**Exercise details**
Convert the entries, from the start through the line containing "bing-chat-icon is located", into a Markdown table with the columns "Row" and "Content," leaving out blank lines.

____________

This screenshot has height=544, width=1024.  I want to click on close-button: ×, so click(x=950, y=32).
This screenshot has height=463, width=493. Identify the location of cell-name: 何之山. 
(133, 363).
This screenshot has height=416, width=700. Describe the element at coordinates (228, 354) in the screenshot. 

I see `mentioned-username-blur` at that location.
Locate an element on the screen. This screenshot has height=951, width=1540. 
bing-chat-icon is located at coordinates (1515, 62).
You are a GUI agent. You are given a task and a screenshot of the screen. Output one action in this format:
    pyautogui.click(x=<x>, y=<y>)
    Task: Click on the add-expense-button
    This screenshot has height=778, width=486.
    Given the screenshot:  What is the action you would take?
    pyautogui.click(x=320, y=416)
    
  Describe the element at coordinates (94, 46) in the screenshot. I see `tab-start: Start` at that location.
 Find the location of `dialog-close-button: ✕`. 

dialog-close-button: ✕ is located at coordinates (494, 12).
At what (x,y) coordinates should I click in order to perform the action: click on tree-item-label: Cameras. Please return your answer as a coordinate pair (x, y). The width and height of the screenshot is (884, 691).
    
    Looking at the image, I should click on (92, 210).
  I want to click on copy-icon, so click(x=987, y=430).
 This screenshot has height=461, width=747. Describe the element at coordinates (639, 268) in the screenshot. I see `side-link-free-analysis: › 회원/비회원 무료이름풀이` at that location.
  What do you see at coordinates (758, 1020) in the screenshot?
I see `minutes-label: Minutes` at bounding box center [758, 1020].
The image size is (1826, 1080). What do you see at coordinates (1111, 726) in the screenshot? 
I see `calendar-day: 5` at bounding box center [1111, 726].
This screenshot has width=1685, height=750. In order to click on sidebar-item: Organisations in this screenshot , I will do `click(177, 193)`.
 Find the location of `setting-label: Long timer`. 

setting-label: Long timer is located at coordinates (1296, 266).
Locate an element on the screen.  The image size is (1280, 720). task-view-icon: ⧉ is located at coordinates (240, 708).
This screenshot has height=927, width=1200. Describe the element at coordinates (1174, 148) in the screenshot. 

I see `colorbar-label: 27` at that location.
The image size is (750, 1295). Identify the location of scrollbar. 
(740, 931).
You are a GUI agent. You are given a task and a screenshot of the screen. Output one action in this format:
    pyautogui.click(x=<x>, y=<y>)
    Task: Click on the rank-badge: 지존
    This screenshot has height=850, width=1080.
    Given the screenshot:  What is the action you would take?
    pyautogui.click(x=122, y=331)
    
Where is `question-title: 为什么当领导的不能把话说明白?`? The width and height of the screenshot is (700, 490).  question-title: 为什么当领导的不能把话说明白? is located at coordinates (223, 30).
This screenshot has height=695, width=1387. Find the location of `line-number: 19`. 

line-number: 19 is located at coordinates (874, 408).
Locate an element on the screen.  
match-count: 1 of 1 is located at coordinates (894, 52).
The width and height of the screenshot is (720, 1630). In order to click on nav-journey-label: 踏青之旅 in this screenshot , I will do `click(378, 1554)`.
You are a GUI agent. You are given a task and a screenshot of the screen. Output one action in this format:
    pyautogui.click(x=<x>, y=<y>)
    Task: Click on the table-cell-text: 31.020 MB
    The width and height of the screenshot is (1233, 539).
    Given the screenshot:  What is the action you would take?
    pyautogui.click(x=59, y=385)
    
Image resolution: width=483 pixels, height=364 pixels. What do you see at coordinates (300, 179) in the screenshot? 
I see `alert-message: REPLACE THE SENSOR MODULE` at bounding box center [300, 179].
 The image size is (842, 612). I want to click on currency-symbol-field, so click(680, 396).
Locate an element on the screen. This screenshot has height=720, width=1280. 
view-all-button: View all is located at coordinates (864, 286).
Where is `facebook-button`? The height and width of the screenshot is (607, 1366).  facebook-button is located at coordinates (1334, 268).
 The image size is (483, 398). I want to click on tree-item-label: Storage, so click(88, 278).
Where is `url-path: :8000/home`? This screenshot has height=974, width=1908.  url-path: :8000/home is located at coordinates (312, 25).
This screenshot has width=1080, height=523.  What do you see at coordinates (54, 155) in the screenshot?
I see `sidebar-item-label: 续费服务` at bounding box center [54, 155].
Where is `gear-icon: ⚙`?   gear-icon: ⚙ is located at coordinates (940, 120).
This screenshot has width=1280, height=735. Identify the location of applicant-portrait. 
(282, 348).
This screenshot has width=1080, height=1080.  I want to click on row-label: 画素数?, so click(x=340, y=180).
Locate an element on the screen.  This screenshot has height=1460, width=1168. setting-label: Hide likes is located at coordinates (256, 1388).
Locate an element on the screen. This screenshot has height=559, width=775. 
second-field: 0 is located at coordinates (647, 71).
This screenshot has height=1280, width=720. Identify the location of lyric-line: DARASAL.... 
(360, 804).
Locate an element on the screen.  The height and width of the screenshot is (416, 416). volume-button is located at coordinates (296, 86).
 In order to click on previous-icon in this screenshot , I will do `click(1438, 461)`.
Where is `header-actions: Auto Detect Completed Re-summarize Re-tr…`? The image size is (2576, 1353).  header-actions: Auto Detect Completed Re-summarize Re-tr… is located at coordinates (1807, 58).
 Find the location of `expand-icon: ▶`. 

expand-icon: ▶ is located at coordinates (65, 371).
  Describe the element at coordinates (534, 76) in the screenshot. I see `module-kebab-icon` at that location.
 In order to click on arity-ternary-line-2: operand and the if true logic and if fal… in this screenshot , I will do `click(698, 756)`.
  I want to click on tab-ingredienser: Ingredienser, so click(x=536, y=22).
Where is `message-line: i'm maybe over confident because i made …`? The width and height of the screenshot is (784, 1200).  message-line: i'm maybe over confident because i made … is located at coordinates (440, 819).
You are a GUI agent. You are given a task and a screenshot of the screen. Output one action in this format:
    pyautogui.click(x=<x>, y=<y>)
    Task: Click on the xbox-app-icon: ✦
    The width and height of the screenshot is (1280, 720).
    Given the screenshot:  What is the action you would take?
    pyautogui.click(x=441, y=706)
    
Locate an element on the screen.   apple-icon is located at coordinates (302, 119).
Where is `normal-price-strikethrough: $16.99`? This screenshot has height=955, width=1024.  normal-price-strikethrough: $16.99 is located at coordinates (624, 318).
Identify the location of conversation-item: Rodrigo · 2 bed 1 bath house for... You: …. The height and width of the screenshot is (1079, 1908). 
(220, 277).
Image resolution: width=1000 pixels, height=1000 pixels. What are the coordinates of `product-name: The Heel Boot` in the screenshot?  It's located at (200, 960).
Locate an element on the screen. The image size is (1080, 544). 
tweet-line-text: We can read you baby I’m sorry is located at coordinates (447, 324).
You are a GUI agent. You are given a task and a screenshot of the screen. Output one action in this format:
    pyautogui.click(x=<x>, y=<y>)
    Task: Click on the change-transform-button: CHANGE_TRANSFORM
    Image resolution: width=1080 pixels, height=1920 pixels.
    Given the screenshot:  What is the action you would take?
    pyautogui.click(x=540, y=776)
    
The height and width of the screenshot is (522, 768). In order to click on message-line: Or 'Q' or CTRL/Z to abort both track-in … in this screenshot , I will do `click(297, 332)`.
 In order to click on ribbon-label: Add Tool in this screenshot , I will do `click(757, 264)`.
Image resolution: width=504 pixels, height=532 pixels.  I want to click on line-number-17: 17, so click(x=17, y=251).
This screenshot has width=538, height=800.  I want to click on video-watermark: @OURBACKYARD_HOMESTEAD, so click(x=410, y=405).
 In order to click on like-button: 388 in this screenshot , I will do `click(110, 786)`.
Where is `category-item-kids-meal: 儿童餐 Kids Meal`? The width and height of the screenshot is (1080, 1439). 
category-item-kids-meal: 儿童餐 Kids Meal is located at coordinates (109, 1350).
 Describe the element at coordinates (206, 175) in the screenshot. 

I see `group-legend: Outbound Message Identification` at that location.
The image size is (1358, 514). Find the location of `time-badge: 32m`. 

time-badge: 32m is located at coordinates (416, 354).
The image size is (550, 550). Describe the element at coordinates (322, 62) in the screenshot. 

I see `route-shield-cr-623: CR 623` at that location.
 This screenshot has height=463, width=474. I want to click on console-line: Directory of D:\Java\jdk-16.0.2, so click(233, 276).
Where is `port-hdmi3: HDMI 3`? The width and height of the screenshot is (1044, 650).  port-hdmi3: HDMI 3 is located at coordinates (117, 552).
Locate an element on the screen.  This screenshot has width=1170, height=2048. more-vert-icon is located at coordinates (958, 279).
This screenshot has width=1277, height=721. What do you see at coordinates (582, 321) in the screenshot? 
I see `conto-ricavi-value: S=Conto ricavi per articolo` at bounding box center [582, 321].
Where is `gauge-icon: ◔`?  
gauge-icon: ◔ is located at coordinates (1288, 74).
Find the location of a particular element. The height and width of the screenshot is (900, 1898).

____________

**Exercise output**
| Row | Content |
|---|---|
| 1 | This screenshot has height=544, width=1024.  I want to click on close-button: ×, so click(x=950, y=32). |
| 2 | This screenshot has height=463, width=493. Identify the location of cell-name: 何之山.  |
| 3 | (133, 363). |
| 4 | This screenshot has height=416, width=700. Describe the element at coordinates (228, 354) in the screenshot.  |
| 5 | I see `mentioned-username-blur` at that location. |
| 6 | Locate an element on the screen. This screenshot has height=951, width=1540.  |
| 7 | bing-chat-icon is located at coordinates (1515, 62). |